**Problem details:**
Can you give back every line of the items below, requests included, with each coordinate in the answers shifted by -127? Leave the pictures out.

-------- Given entries --------

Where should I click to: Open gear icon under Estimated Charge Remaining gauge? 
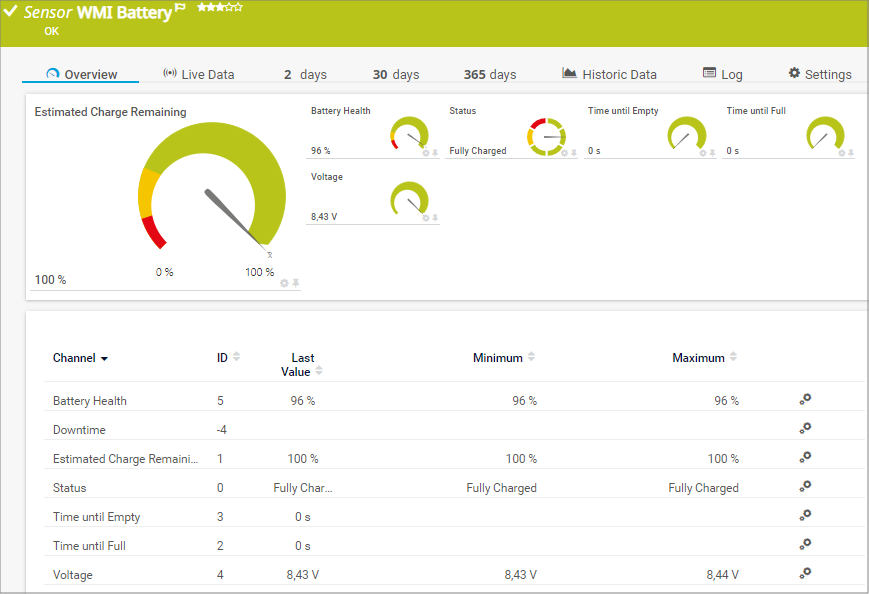[284, 283]
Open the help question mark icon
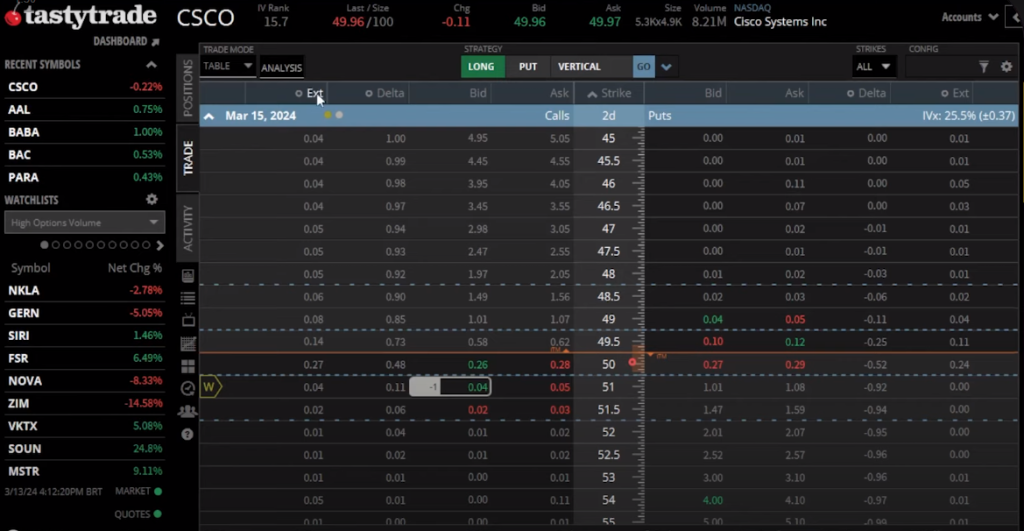 click(x=188, y=434)
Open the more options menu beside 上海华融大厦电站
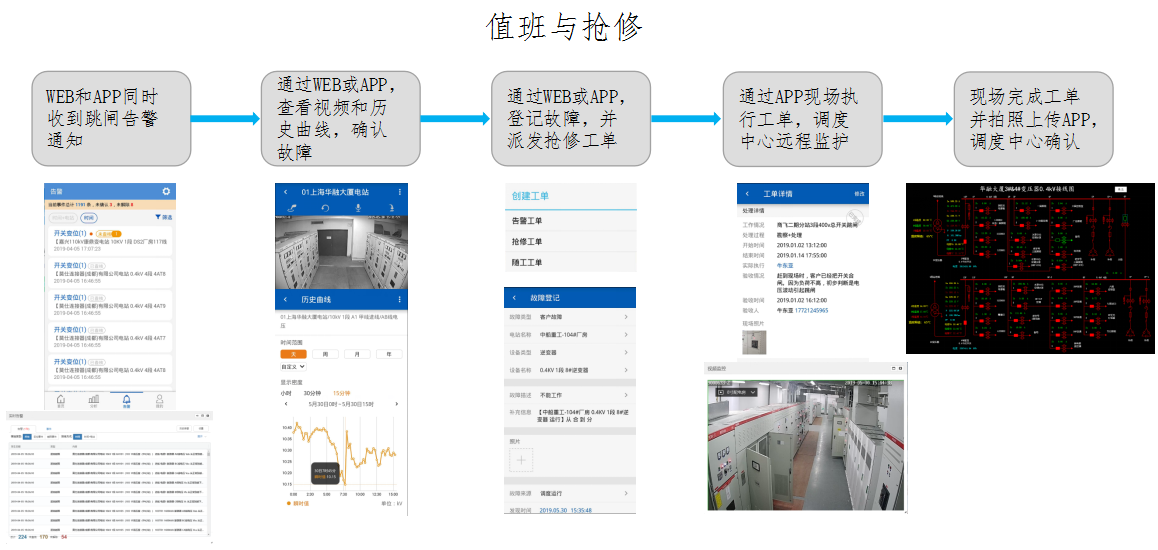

--------

**Finished answer:**
Where should I click to: Open gear icon under Estimated Charge Remaining gauge? 
[157, 156]
Open the help question mark icon
 click(x=61, y=307)
Open the more options menu beside 上海华融大厦电站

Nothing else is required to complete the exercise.